▸ Work task
Could you reproduce, from the records below, everything from the line with "Viewport: 800px width, 594px height." down to the line with "Task: Open the View dropdown arrow", keeping both of those lines and changing nothing?

▸ Excerpted data
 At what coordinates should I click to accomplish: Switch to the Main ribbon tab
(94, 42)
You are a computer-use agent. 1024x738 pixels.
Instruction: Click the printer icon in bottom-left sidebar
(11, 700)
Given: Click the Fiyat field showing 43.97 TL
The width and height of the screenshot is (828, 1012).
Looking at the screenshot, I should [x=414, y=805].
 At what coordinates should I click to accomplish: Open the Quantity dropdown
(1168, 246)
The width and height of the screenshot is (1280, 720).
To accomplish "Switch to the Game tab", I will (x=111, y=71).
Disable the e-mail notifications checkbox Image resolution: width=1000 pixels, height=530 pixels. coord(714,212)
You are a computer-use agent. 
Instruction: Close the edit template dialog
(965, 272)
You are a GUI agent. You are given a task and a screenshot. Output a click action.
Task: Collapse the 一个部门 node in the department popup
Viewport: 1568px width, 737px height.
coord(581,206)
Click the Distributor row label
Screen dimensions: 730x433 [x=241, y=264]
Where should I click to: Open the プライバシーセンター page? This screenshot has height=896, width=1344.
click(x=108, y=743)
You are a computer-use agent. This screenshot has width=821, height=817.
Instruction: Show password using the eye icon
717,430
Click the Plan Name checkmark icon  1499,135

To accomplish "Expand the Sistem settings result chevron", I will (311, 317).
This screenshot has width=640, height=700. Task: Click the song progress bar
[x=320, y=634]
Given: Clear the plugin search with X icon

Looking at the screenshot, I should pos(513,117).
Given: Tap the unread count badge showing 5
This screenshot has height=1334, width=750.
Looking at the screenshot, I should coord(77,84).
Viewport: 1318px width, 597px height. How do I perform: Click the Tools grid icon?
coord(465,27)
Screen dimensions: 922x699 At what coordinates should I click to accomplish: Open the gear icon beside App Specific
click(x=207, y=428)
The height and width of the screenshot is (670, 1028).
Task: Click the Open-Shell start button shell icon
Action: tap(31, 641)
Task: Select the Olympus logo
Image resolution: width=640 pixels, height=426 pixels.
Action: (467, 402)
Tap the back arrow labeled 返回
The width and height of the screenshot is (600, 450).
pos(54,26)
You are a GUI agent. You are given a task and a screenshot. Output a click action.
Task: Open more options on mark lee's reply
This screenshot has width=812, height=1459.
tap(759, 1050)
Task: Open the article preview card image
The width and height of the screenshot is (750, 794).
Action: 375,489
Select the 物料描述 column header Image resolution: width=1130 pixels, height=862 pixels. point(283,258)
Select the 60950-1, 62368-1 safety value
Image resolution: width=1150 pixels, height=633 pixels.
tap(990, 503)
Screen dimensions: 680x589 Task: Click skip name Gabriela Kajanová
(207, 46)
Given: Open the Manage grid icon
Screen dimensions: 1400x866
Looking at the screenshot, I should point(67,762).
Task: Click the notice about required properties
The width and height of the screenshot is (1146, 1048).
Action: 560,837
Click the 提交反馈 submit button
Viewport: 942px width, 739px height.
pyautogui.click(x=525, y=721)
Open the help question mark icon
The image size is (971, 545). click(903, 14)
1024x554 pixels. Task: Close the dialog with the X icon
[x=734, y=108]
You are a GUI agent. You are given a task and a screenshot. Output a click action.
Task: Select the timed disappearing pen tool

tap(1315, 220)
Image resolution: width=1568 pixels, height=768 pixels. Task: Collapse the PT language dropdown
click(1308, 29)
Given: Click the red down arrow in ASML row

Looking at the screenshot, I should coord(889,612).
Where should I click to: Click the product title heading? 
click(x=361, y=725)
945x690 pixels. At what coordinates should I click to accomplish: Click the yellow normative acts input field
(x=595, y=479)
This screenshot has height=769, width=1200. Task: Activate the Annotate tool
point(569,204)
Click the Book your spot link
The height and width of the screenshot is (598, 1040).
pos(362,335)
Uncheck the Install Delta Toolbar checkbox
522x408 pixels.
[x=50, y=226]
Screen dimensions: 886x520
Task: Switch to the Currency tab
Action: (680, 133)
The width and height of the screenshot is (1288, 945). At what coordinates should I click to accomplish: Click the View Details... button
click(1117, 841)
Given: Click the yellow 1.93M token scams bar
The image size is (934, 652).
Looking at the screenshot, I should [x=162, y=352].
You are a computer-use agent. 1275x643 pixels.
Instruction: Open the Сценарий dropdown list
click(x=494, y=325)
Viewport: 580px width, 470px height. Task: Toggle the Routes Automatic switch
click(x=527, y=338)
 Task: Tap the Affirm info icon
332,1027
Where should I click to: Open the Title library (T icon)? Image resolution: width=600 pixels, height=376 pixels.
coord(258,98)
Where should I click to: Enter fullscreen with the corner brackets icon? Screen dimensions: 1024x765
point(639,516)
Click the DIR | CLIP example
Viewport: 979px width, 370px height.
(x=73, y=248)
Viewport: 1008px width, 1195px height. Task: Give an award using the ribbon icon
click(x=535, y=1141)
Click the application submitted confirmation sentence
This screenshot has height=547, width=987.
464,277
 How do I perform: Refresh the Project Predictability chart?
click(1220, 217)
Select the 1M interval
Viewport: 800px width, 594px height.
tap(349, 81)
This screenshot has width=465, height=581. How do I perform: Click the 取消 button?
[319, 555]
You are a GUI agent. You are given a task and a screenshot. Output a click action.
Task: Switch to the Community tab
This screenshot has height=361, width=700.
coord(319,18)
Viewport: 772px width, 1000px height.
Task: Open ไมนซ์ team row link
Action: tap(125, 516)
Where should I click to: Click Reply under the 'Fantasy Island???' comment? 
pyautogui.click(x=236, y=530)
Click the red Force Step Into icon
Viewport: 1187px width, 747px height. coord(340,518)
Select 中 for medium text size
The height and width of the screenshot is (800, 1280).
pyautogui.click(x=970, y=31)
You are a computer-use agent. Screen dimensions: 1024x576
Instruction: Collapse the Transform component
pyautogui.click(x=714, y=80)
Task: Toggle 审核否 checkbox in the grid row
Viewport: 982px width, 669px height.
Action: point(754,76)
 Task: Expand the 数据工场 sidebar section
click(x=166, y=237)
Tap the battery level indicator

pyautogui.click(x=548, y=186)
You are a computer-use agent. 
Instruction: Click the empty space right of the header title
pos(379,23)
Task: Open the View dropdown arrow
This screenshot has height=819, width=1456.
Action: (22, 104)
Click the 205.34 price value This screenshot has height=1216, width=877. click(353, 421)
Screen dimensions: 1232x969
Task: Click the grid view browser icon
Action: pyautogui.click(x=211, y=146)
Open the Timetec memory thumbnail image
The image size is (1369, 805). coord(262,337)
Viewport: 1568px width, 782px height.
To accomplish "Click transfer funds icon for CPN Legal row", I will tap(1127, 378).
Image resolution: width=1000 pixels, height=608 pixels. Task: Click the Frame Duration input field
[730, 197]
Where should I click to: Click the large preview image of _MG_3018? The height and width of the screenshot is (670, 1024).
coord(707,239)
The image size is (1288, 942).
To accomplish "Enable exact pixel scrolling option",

▸ Written response
Viewport: 800px width, 594px height.
tap(349, 81)
This screenshot has width=465, height=581. How do I perform: Click the 取消 button?
[319, 555]
You are a GUI agent. You are given a task and a screenshot. Output a click action.
Task: Switch to the Community tab
This screenshot has height=361, width=700.
coord(319,18)
Viewport: 772px width, 1000px height.
Task: Open ไมนซ์ team row link
Action: tap(125, 516)
Where should I click to: Click Reply under the 'Fantasy Island???' comment? 
pyautogui.click(x=236, y=530)
Click the red Force Step Into icon
Viewport: 1187px width, 747px height. coord(340,518)
Select 中 for medium text size
The height and width of the screenshot is (800, 1280).
pyautogui.click(x=970, y=31)
You are a computer-use agent. Screen dimensions: 1024x576
Instruction: Collapse the Transform component
pyautogui.click(x=714, y=80)
Task: Toggle 审核否 checkbox in the grid row
Viewport: 982px width, 669px height.
Action: point(754,76)
 Task: Expand the 数据工场 sidebar section
click(x=166, y=237)
Tap the battery level indicator

pyautogui.click(x=548, y=186)
You are a computer-use agent. 
Instruction: Click the empty space right of the header title
pos(379,23)
Task: Open the View dropdown arrow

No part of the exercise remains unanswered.